Kilchberg
Berichte
Kilchberg, die liebenswerteste Gemeinde
Bericht aus dem Ortschaftsrat vom 21. Oktober 2009
- Die Ortsvorsteherin machte u.a. folgende Mitteilungen:
o Das Landratsamt sieht beim Kreuz- oder Greiskraut noch keine größere Gefahr.
Vorsicht ist jedoch bei Pferden geboten. In Kilchberg ist das Kraut noch nicht
übermäßig stark verbreitet.
o Aufgrund der schwierigen finanziellen Situation der Stadt Tübingen wurde
keine der Haushaltsan-meldungen aus Kilchberg in den Etat-Entwurf aufgenommen.
Ortsvorsteherin Reichenmiller bat jedoch
zu prüfen, ob nicht doch die zu erwartenden Gebühren die
Geschwindigkeitsmessanlage ermöglichen
würden. Damit wäre ein besserer Lärmschutz für alle, die an der Ortsdurchfahrt
wohnen zu erreichen
und die Bewohner der nördlichen Bahnhofstraße hätten die Möglichkeit, zu
Hauptverkehrszeiten die
Straße gefahrloser überqueren oder aus ihren Einfahrten ausfahren zu können.
o Bei einem Ortstermin mit dem Friedhofsamt wurde auf die Gefährdung einer der
Silberpappeln, die seit 1939 Naturdenkmale sind, hingewiesen.
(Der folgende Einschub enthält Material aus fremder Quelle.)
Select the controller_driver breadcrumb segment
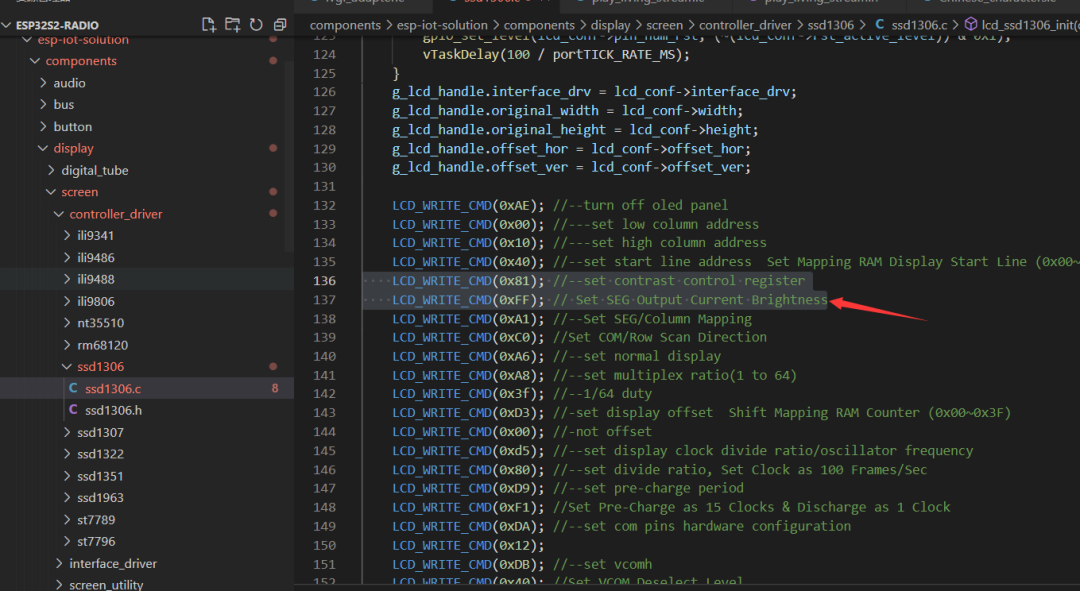Image resolution: width=1080 pixels, height=591 pixels. click(745, 25)
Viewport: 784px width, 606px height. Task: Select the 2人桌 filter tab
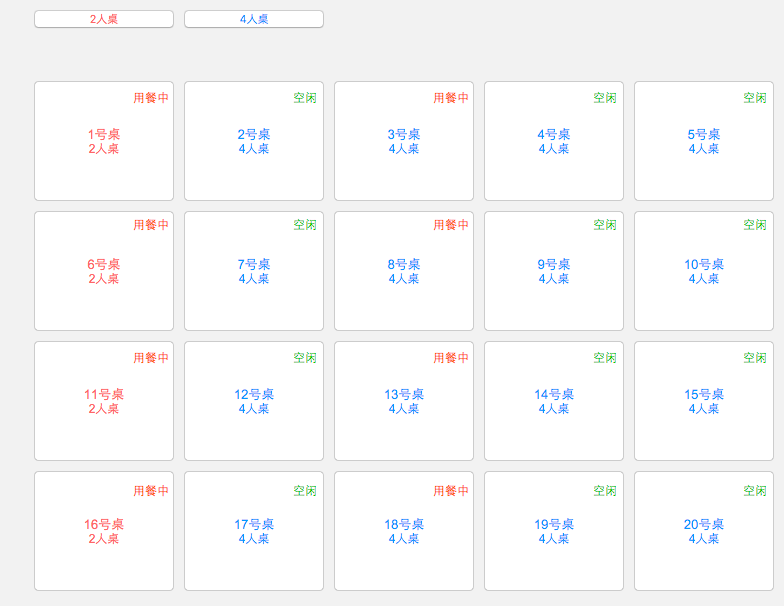click(x=104, y=19)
Man wird
versuchen, die Pappel durch geeignete Maßnahmen zu retten. Eine Wurzel am
Haupteingang, die eine Stolperfalle darstellt, kann nicht ohne Schaden für den
Baum entfernt werden. Notfalls soll ein Poller angebracht werden, da eine
Angleichung des Geländes durch Asphalt nicht möglich ist.
o Zusätzliche Bänke für den Friedhof müssen über Spenden finanziert werden.
- Frau Wenzelburger vom Stadtplanungsamt stellte drei mögliche Varianten für
die Bebauung des städtischen Grundstücks "Hinter den Gärten" vor, zu denen
auch die anwesenden Interessenten Fragen stellen konnten. Der Ortschaftsrat
überlässt den Interessenten, die in einigen Wochen zu einer Grundstücks-börse
eingeladen werden, die Entscheidung über die Art der Bebauung, da alle
Varianten als mögliche Lösungen in Betracht kommen. Als Vergabekriterien für
die Bauplätze setzte der Ortschaftsrat fest, dass vorrangig Kilchberger, in
Kilchberg aufgewachsene Personen oder Interessenten mit einer besonderen
Beziehung zum Ort zum Zuge kommen sollen. Dabei sollen die Plätze an Familien
und Senioren vergeben werden können. Private Bauherren werden gegenüber einem
Bauträger bevorzugt.
Da bei einem erstmaligen Ausbau der Straße "Hinter den Gärten" keine weiteren
Parkmöglichkeiten
geschaffen werden können und keiner der Anlieger einen Ausbau wünscht, wird
derzeit auf den Ausbau
verzichtet.
Der Erhalt von zwei öffentlichen Stellplätzen wird vom Ortschaftsrat gewünscht,
weitere Parkmöglich-keiten sind entlang der breiteren Straßen, verbunden mit
etwas längeren Fußwegen von drei bis fünf
Minuten, erreichbar. Der Ortschaftsrat wird die Parksituation weiterhin im Auge
behalten.
Nach dem erfolgten Erwerb der Scheune Tessinstraße 8 durch die Stadt Tübingen
gibt der Ortschaftsrat
das bisher für Allgemeinbedarf zurückgehaltene Grundstück "Hinter den Gärten" zum Verkauf frei.